WHAT YOU HAVE TO DO: Beginning with the line containing "Given: Click the MacBook Pro laptop image" and ending with the last line of the entries below, copy each line exactly and nothing else.

Collected data entries:
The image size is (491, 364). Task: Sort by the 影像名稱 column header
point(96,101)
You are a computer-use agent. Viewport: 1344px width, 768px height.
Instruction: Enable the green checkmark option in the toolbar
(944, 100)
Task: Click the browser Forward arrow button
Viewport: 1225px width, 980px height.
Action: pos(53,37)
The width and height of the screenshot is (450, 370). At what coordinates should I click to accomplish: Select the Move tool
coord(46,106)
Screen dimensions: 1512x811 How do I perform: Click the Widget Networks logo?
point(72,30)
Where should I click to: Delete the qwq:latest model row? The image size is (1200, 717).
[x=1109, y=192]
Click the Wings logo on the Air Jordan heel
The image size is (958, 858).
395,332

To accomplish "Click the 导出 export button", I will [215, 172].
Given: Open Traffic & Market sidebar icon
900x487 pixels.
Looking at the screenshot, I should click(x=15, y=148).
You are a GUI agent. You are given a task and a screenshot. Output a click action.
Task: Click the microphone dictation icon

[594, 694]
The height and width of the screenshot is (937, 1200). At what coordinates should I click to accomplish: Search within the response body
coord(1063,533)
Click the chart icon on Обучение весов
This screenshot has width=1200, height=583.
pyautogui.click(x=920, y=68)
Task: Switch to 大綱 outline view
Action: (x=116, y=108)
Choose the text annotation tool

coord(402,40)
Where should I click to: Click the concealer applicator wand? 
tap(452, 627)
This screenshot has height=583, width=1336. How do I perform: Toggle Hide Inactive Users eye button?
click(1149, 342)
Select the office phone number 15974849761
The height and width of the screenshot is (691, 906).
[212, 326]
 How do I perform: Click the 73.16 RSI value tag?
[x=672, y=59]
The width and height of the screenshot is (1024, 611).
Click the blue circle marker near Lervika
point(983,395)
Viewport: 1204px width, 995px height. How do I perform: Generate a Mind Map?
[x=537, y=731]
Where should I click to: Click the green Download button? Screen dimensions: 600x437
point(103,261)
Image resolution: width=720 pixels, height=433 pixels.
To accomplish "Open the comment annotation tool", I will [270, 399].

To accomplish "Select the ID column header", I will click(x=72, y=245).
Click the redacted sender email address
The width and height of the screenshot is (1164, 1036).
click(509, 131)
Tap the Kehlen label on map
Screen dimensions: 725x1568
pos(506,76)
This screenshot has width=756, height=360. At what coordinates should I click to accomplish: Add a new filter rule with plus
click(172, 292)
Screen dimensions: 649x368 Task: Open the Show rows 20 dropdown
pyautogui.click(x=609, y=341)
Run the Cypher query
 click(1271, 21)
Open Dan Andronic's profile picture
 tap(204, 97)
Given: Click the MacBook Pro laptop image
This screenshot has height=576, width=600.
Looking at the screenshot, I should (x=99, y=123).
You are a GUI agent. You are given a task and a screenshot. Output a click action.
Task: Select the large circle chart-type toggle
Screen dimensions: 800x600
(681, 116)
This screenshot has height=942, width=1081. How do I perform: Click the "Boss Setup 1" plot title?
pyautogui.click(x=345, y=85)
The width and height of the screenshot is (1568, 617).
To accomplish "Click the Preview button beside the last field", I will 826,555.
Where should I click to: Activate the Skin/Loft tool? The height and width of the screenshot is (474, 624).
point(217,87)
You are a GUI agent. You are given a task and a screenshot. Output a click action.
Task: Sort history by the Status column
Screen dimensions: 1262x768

ANSWER:
Given: Click the MacBook Pro laptop image
This screenshot has height=576, width=600.
Looking at the screenshot, I should (x=99, y=123).
You are a GUI agent. You are given a task and a screenshot. Output a click action.
Task: Select the large circle chart-type toggle
Screen dimensions: 800x600
(681, 116)
This screenshot has height=942, width=1081. How do I perform: Click the "Boss Setup 1" plot title?
pyautogui.click(x=345, y=85)
The width and height of the screenshot is (1568, 617).
To accomplish "Click the Preview button beside the last field", I will 826,555.
Where should I click to: Activate the Skin/Loft tool? The height and width of the screenshot is (474, 624).
point(217,87)
You are a GUI agent. You are given a task and a screenshot. Output a click action.
Task: Sort history by the Status column
Screen dimensions: 1262x768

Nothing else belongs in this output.